Tax Assessor Jim Hildreth addressed the commission to explain how the increase would effect taxpayers in terms of how much they would pay under a 10-mill increase.
Hildreth also addressed the timing of the taxation. He said ad valorem taxes are set in arrears, meaning taxes billed on October 2003 is based on October 2002. This means it will be one year after a tax is passed that the school system sees any additional revenue.
Bob Byrant, a resident of Escambia County, addressed the commission and said he was concerned about wasteful spending within the system.
"I'm for education. It is a requirement of our society. But, I'm here for accountability," Bryant said.
He questioned what happened to additional money that came from higher property reappraisals in 2001. He said the county schools received an additional $200,000 after the reappraisal.
"Both of the systems received more money (from ad valorem taxes) in 2001. I'm sure that money went to a good cause, but it is important for the public to know," he said.
After the meeting, Powell said the $200,000 increase in ad valorem first goes to the state who takes out 77 percent. The remainder of that money is given to the county with 23 percent going to Brewton City Schools and the rest going to the county system.
"It isn't enough to pay for one teacher," Powell said.
Bryant also asked about the money that is given to schools through the car tag licenses.

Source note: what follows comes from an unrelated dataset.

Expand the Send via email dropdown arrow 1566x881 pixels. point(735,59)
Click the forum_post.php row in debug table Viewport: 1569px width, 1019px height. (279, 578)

"We are asking 30 percent of the people to take care of 100 percent," Bryant said. "But, nothing is told to us about the ad valorem taxes from car tags.
"I think (the school system) would get a lot further if we bring everything out to the public. I think a tax would stand a better chance of passing. People want accountability. Put this money on the table."
Smith said after the meeting that it can be frustrating for school officials to explain details that voters need to know.
"It gets complicated and it can be hard to explain," he said. "There are so many regulations that school boards deal with. We have very little flexibility on spending."
He added that the money given to schools through car tags is assigned through an overall ad valorem category. In addition, he said increased property values from reappraisals do not help schools very much and in some cases it actually hurts.
Upon closing the public hearing, David Stokes made a motion to request the special election. Todd Williamson seconded the motion and it passed by a unanimous vote. If the state legislature approves the resolution, a vote will most likely be held in the fall.